Gelen yetkililere buranın sadece bir çalışma kampı olduğunu yutturmak için bununla da kalmayıp bir de aşağıda görecek olduğunuz avlunun girişine “arbeit macht frei” (çalışmak özgürlüktür) yazmışlar. Yani yaptıklarının o kadar farkındalar ki bir de kamufle ediyorlar! Gerçeği saptırma ihtiyacı duyan herkes aslında yanlış bir iş yaptığını bilir. Bile bile yapan da insan değildir!!!

Kampta ölenlerin ülkelerinin yazılı olduğu bir anıtta Türkiye’nin adını görünce şaşırabilirsiniz. Ama ne yazık ki sünnetli oldukları için Yahudi sanılan 20 Türk bu kampta Naziler tarafından öldürülmüş.

Terezin’de kampın içinde ve dışında birer müze bulunuyor. Bu müzelerde, bir zamanlar kamplarda yaşamış olan Yahudilerin bir deri bir kemik kalmış fotoğraflarını; gaz odasına götürülen çocukların birbirlerine tutunarak korku içinde ilerleyişlerinin karelerini; yine bu çocukların kampta yaşadıkları süre içerisinde yapmış oldukları resimleri ve yazdıkları şiirleri görünce içim burkuldu. Çizdikleri resimlerin bazıları çok karamsar ve karanlık, ama bazıları da şaşılacak derecede umut dolu, çocuk neşesi dolu, enerji dolu. Zaten ancak bir çocuk, o şartlara rağmen hala güzel şeyler umut edebilecek yetenekte ve güçtedir. Aşağıdaki şiir de yine yüreğimi burkanlardan… Vaktinden önce büyümüş ve ölmüş binlerce çocuk… Çok yazık…

 

Müzede sergilenen fotoğraflar arasında bir sürü Nazi domuzunu da görmek mümkün. İdam mangaları, generaller, vs. Ama hiçbir şekilde Hitler’in ne fotoğrafına, ne de adına rastlıyorsunuz. Gerek de yok zaten onu orada anmaya. Zaten bütün bir kasaba onun eseri!

Terezin’de yaşananların bir dram olduğunu, insan eliyle bir başka insana verilecek fiziksel ve ruhsal zararın bu kadar zalimce ve gaddarca olmaması gerektiğini anlamak için Yahudi olmaya gerek yok.
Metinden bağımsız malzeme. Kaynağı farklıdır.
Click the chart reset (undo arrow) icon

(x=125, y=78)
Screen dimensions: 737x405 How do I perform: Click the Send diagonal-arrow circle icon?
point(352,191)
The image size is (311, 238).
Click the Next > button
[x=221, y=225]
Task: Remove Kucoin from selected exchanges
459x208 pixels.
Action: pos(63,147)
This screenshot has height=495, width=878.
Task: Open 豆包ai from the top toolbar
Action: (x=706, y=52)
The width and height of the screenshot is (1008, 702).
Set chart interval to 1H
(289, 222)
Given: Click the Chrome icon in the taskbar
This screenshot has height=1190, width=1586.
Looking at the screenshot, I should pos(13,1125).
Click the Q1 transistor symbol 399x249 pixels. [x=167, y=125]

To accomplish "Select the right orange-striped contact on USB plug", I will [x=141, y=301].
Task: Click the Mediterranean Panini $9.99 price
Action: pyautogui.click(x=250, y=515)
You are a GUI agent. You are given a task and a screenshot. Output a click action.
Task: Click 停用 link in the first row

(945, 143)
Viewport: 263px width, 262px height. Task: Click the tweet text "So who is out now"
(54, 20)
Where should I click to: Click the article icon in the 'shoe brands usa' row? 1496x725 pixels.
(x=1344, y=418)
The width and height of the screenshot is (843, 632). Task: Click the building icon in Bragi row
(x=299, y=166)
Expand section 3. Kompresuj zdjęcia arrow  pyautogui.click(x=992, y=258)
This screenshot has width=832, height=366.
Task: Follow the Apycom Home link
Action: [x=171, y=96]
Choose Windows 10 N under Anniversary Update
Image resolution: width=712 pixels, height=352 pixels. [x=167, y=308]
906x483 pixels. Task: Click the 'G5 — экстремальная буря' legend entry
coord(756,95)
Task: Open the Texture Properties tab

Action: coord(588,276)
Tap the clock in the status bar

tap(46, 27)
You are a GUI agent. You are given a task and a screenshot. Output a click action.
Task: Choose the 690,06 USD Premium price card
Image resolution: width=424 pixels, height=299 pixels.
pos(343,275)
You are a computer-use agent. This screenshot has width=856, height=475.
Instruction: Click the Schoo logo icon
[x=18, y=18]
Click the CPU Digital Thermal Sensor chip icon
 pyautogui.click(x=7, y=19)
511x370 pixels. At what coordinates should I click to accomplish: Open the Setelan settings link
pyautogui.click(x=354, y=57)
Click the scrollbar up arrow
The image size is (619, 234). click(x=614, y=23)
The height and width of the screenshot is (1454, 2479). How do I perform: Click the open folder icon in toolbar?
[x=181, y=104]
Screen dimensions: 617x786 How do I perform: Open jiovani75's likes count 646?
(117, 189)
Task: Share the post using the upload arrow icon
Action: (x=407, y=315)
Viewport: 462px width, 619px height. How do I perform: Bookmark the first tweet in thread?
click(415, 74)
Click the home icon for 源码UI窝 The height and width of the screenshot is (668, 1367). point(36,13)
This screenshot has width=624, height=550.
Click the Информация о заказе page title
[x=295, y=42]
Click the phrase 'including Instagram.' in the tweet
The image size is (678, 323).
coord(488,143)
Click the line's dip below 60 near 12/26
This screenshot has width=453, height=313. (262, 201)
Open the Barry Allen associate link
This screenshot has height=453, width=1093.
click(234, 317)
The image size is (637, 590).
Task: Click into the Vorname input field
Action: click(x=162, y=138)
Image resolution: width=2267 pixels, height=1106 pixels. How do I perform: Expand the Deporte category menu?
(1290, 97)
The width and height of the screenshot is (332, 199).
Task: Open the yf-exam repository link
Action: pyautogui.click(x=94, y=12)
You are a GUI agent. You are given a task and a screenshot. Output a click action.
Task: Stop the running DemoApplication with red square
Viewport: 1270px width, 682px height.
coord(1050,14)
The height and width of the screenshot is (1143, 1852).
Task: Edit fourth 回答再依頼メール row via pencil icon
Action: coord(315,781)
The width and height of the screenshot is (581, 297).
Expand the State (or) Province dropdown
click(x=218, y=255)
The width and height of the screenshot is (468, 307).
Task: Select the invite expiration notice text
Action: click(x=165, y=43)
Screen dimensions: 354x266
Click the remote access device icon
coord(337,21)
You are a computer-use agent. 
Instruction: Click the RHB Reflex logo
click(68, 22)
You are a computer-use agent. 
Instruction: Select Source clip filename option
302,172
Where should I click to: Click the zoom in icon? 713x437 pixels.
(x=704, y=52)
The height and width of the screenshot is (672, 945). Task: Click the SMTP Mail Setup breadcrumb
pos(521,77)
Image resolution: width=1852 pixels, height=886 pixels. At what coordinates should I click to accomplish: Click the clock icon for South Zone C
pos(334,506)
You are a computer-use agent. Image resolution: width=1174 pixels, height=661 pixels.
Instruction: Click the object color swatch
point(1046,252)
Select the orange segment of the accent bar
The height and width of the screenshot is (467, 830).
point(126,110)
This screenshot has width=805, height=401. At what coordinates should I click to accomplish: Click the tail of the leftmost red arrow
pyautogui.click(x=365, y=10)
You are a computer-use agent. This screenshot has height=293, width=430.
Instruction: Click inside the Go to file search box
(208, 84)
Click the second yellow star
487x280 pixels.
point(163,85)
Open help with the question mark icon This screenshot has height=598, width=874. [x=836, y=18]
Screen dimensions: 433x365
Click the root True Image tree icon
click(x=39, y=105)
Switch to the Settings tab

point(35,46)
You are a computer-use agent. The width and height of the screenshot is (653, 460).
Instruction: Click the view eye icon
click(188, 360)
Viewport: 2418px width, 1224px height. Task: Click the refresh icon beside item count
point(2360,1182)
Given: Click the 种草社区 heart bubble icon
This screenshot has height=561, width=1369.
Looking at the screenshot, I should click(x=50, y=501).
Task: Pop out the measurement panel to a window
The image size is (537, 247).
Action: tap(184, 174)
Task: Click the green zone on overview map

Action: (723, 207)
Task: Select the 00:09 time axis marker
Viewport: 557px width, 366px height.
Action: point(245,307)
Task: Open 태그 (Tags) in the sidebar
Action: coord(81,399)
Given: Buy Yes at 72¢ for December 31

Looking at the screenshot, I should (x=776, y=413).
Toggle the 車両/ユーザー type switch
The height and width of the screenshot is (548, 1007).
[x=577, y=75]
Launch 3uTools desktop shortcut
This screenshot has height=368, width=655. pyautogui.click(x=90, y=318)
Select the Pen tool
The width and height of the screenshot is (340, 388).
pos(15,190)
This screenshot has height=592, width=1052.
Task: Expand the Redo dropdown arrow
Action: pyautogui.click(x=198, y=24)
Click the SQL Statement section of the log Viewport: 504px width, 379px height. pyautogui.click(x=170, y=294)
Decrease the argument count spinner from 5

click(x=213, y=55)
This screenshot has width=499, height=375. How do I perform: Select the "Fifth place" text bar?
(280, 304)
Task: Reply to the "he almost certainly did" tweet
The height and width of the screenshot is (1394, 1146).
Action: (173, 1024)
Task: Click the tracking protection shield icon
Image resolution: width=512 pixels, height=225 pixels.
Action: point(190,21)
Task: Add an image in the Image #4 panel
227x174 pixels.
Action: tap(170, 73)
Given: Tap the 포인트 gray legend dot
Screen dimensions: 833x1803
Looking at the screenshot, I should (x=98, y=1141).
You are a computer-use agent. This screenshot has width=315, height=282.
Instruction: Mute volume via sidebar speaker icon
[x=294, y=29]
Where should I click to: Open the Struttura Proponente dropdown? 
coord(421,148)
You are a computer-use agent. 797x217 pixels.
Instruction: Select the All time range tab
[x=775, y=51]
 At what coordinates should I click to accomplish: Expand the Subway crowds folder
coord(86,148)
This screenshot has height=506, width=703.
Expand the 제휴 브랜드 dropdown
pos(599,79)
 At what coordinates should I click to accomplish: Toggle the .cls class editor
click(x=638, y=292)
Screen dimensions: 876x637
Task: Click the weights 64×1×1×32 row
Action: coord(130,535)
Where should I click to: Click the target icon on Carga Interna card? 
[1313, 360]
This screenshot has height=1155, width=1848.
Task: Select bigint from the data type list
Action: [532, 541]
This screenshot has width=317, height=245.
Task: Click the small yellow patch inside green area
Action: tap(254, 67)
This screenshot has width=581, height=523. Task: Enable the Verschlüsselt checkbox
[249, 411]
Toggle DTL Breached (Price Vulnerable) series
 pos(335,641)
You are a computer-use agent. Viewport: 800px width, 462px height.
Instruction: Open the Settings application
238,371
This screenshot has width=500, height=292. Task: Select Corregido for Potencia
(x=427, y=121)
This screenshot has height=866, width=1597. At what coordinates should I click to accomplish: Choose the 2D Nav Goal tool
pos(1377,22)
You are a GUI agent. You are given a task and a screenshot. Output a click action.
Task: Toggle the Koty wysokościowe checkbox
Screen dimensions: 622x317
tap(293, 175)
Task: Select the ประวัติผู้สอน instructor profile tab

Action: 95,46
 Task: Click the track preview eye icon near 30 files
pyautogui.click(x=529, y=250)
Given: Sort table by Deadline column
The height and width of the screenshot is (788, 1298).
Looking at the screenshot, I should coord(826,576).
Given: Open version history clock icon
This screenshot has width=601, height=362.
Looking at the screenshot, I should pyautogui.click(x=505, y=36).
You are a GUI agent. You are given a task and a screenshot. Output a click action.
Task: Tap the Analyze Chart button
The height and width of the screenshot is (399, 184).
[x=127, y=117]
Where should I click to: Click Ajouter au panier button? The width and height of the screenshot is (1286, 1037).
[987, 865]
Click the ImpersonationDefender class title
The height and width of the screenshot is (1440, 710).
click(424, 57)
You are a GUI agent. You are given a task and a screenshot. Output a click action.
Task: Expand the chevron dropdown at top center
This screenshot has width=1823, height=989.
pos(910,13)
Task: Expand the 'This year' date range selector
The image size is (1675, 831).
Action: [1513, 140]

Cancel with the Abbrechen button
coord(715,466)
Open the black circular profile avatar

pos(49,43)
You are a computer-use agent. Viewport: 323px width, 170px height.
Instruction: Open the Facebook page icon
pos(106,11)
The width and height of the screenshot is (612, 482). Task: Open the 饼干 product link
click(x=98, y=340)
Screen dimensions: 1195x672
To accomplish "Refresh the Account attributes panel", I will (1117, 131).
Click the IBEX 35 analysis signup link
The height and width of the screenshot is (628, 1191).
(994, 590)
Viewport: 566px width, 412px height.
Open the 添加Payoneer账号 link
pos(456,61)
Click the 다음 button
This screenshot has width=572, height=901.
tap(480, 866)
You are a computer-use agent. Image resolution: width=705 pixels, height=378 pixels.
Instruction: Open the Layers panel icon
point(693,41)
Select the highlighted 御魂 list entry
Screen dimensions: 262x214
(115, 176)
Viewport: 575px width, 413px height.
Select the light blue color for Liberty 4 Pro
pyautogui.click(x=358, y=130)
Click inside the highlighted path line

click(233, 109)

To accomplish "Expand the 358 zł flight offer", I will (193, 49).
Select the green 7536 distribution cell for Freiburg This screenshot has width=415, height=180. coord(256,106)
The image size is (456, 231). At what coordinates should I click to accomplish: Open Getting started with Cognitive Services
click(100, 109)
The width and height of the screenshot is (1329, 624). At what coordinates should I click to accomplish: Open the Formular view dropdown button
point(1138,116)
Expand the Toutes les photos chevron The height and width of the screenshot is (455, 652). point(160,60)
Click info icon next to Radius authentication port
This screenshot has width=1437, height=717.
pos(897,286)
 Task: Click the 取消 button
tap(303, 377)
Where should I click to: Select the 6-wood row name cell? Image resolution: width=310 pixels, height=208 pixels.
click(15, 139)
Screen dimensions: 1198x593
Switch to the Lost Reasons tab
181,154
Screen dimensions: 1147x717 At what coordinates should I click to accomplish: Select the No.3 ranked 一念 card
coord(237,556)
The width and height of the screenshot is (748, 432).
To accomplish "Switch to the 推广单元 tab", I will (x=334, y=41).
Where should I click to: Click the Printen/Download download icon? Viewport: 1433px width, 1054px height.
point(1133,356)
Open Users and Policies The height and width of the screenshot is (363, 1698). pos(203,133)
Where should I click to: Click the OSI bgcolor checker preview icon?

Ama eğer Yahudi olsaydım ve bir şekilde kendi aile büyüklerimden birilerinin bu kamplarda yakıldıklarını bilseydim ve içimde yanan o ateş beni kül etseydi, kendi ırkımın Filistin halkına çektirdiklerini asla ama asla anlayamaz, kabullenemez ve bu utançla duramazdım. Gazze’ye atılan o bombaların açtığı kocaman kocaman gedikleri, geri dönüşü olmayan bu yıkımları nasıl kapatacağımı, bu yaraları nasıl saracağımı düşünerek belki de kahrolurdum.

Demek ki zalimlik din, dil, ırk tanımıyor. Sana yapılmasını istemediğin bir şeyi başkasına yapmaman için geçmişte alınan derslerin bile hiçbir hükmü olmuyor. Yaşanan onca sıkıntı, ölen onca insan, dökülen onca kan… Bunların hiç mi değeri yoktu? Madem başkalarına bu kadar zulmediyor, kendisine o yıllarda yapılan haksızlığı da mazur görsün o zaman bakalım İsrail halkı, görebilecek mi? Biraz olsun empati yapabilselerdi; onca masum, günahsız insan ne yazık ki boşu boşuna çaresizce ölmüş olmazdı!